A Tale of Love and Darkness - Amos Oz [66]
He loved getting to know her. He loved to understand, to get to the bottom of her. And beyond.
He loved to give himself. He enjoyed giving himself up to her more than he enjoyed it when she gave herself up to him.
Nu, what: they talked and talked to him to their heart's content, even about the most private, secret, vulnerable things, while he sat and listened, wisely, gently, with empathy and patience.
Or rather with pleasure and feeling.
There are many men around who love sex but hate women.
My grandfather, I believe, loved both.
And with gentleness. He never calculated, never grabbed. He never rushed. He loved setting sail, he was never in a hurry to cast anchor.
He had many romances in his twenty-year Indian summer after my grandmother's death, from when he was seventy-seven to the end of his life. He would sometimes go away with one or another of his lady friends for a few days to a hotel in Tiberias, a guesthouse in Gedera, or a "holiday resort" by the seaside in Netanya. (His expression "holiday resort" was apparently his translation of some Russian phrase with Chekhovian overtones of dachas on the Crimean coast.) Once or twice I saw him walking down Agrippa Street or Bezalel Street arm in arm with some woman, and I did not approach them. He did not take any particular pains to conceal his love affairs from us, but he did not boast about them either. He never brought his lady friends to our house or introduced them to us, and he rarely mentioned them. But sometimes he seemed as giddy with love as a teenager, with veiled eyes, humming to himself, an absentminded smile playing on his lips. And sometimes his face fell, the baby pink left his cheeks like an overcast autumn day, and he would stand in his room furiously ironing shirts one after the other, he even ironed his underwear and sprayed it with scent from a little flask. and occasionally he would speak harshly but softly to himself in Russian, or hum some mournful Ukrainian melody, from which we deduced that some door had shut in his face, or, on the contrary, he had become embroiled again, as on his amazing trip to New York when he was engaged, in the anguish of two simultaneous loves.
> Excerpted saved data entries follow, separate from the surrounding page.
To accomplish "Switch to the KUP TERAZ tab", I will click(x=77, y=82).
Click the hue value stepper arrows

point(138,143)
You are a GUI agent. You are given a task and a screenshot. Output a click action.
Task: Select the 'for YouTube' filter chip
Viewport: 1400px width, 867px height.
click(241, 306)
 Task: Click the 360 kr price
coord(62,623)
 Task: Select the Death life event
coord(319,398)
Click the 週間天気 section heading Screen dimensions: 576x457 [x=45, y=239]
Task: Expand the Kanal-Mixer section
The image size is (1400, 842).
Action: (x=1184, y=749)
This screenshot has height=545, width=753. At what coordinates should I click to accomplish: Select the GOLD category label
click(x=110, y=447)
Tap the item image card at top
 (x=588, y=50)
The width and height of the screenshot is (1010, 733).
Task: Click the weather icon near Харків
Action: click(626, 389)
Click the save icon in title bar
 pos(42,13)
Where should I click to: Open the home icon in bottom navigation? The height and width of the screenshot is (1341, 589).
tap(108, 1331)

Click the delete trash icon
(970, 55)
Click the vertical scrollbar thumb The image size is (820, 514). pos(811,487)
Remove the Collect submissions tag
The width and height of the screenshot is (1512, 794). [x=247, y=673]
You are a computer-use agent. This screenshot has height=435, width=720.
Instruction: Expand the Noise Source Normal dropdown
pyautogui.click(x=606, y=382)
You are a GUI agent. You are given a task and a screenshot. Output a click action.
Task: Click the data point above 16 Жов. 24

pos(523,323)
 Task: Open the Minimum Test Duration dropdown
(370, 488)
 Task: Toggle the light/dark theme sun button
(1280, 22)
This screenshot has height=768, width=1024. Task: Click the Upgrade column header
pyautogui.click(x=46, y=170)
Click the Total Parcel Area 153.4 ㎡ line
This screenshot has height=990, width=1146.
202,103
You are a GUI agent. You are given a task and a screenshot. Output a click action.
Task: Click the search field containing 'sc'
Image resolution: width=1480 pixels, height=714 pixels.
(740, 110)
Once, when he was already eighty-nine, he announced to us that he was thinking of taking an "important trip" for two or three days, and that we were on no account to worry. But when he had not returned after a week, we were beset with worries. Where was he? Why didn't he phone? What if something had happened to him, heaven forbid? After all, a man of his age...
We agonized: should we involve the police? If he was lying sick in some hospital, heaven forbid, or had got into some sort of trouble, we would never forgive ourselves if we hadn't looked for him. On the other hand, if we rang the police and he turned up safe and sound, how could we face his volcanic fury? If Grandpa didn't appear by noon on Friday, we decided after a day and a night of dithering, we would have to call the police. There was no alternative.
He turned up on Friday, about half an hour before the deadline, pink with contentment, brimming with good humor, amusement, and enthusiasm, like a little child.
"Where did you disappear to, Grandpa?"
"Nu, what. I was traveling."
"But you said you'd only be away for two or three days."
"So what if I did? Nu, I was traveling with Mrs. Hershkovich, and we were having such a wonderful time we didn't notice how the time was flying."
"But where did you go?"
"I've told you, we went away to enjoy ourselves for a little. We discovered a quiet guesthouse. A very cultured guesthouse. A guesthouse like in Switzerland."
"A guesthouse? Where?"
"On a high mountain in Ramat Gan."
"Couldn't you at least have phoned us? So we wouldn't be so worried about you?"
"We didn't find a phone in the room. Nu, what. It was such a wonderfully cultured guesthouse!"
"But couldn't you have phoned us from a public telephone? I gave you the tokens myself."
"Tokens. Tokens. Nu, shto takoye, what are tokens?"